Output metadata properties

The Document Chunker returns the following metadata properties and values:

Property	Description
<ChunkBodyProperty>	This property displays the full text of the specific document chunk. The name of this property is dependent on the value that you configured in the Chunk Body Property Name field in step 4b.
ChunkBodyPropertyName	This property displays the name of the chunk body property that you specified in step 4b.

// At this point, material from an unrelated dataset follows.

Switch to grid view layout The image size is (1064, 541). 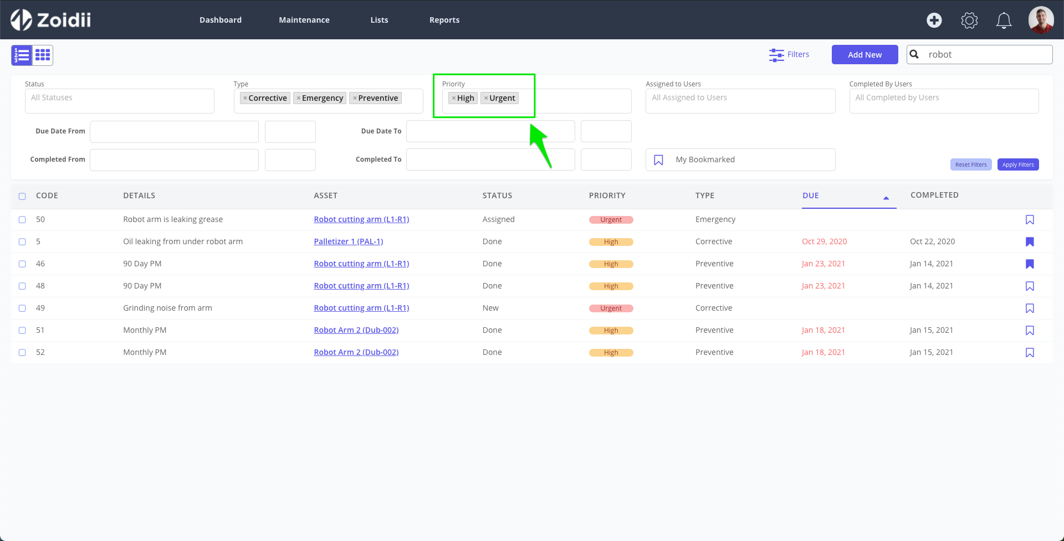[42, 55]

ChunkPageNumber	This property displays the page number of the original document that the chunk was extracted from. Note the following: For Microsoft Word documents, this will display -1 as page numbers are not extracted. For Microsoft Excel documents, this will display the corresponding Excel sheet number. For Microsoft PowerPoint documents, This will display the corresponding slide number. If the documents are not of any of the types listed above, or if any of the Split By ... fields are not enabled, the ChunkPageNumber value will be "-1", indicating that no page number is applicable. If you have also integrated Document Intelligence in your pipeline, the page number will be retrieved by Document Intelligence even if the Split By ... fields are turned off.
ChunkWorkbookName	This property displays the name of your Microsoft Excel workbook. This output property is only available when the Split by sheets checkbox is enabled.
ChunkWorkSheetName	This property displays the name of your Microsoft Excel sheet. This output property is only available when the Split by sheets checkbox is enabled.
ChunkSlideTitle	This property displays the title of the PowerPoint slide. This output property is only available when the Split by slides checkbox is enabled.
ChunkSlideSectionName	This property displays slide section name of the PowerPoint slide. This output property is only available when the Split by slides checkbox is enabled.
ChunkBodyForVectorization	This property provides the plain text of ChunkBody property, removing the HTML tags. If the ChunkBody does not have the valid HTML string, then the same content is copied to the ChunkBodyForVectorization.